Task requirements: Exactly the lines from the one containing "You are a computer-use" through the final line of the data below, with pictures omitted, make up the answer.

== Segment start ==

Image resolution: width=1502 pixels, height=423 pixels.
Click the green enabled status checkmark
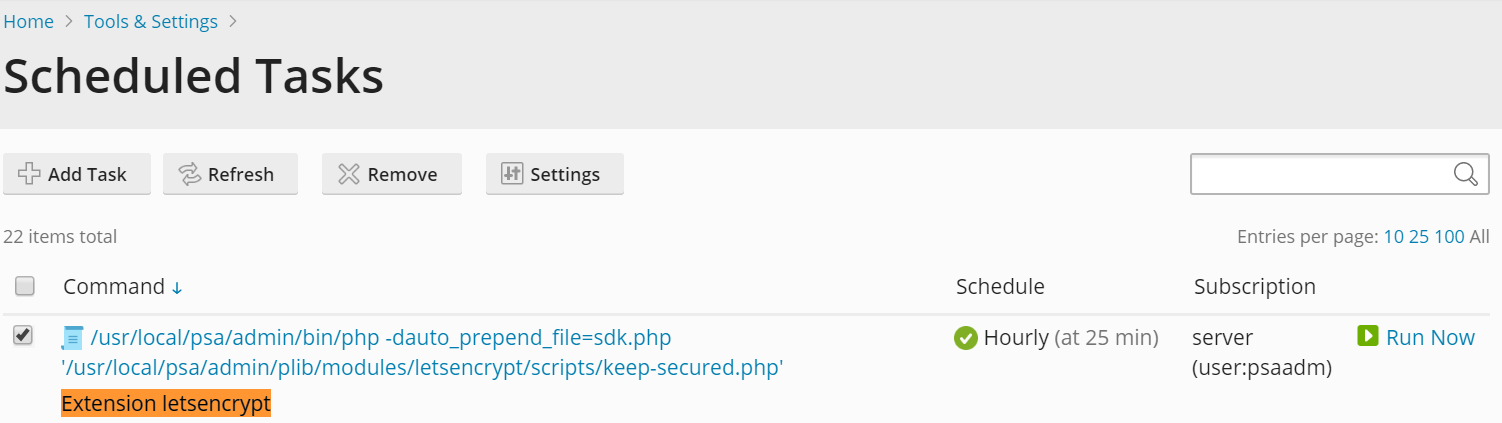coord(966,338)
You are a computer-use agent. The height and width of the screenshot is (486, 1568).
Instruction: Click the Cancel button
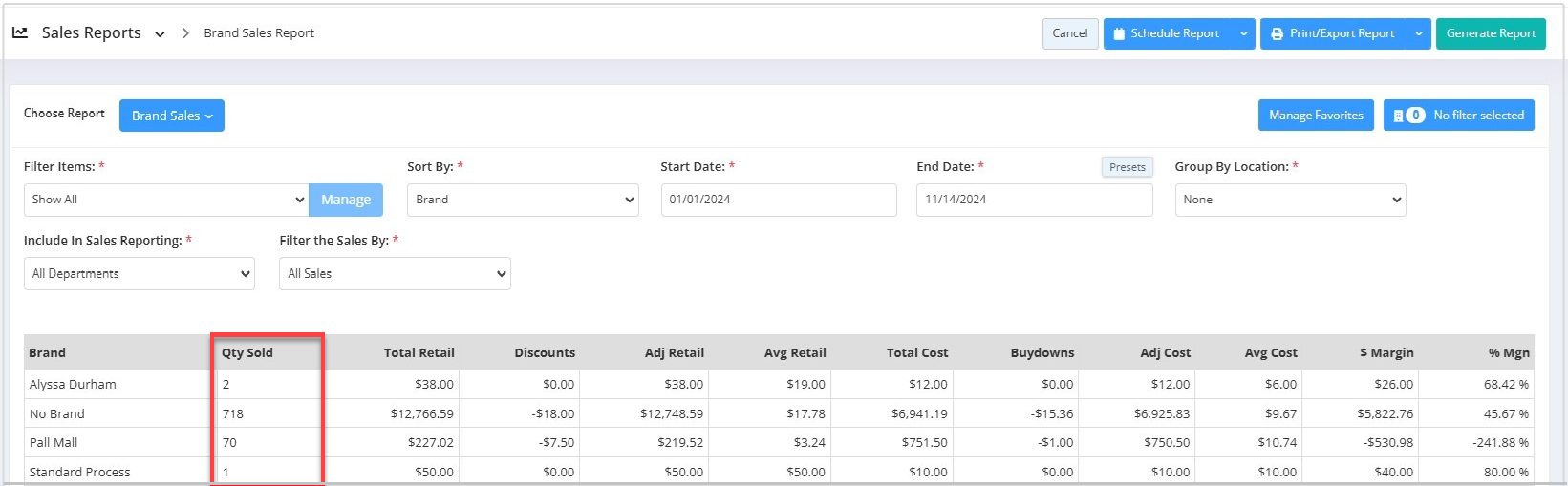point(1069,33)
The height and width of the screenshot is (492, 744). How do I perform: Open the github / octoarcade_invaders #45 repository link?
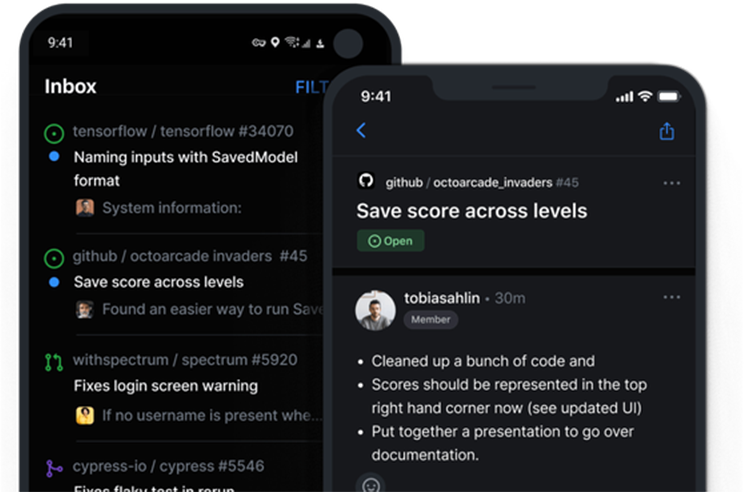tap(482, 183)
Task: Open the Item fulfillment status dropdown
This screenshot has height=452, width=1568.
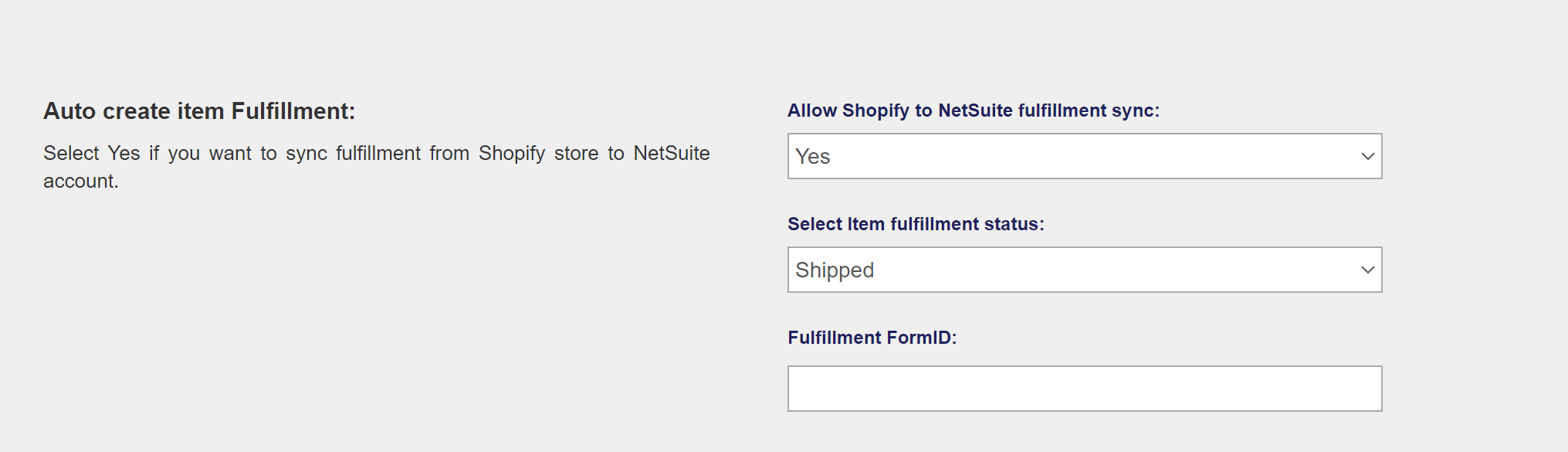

== Segment end ==

Answer:
You are a computer-use agent. The height and width of the screenshot is (486, 1568).
Instruction: Click the Cancel button
point(1069,33)
The height and width of the screenshot is (492, 744). How do I perform: Open the github / octoarcade_invaders #45 repository link?
tap(482, 183)
Task: Open the Item fulfillment status dropdown
This screenshot has height=452, width=1568.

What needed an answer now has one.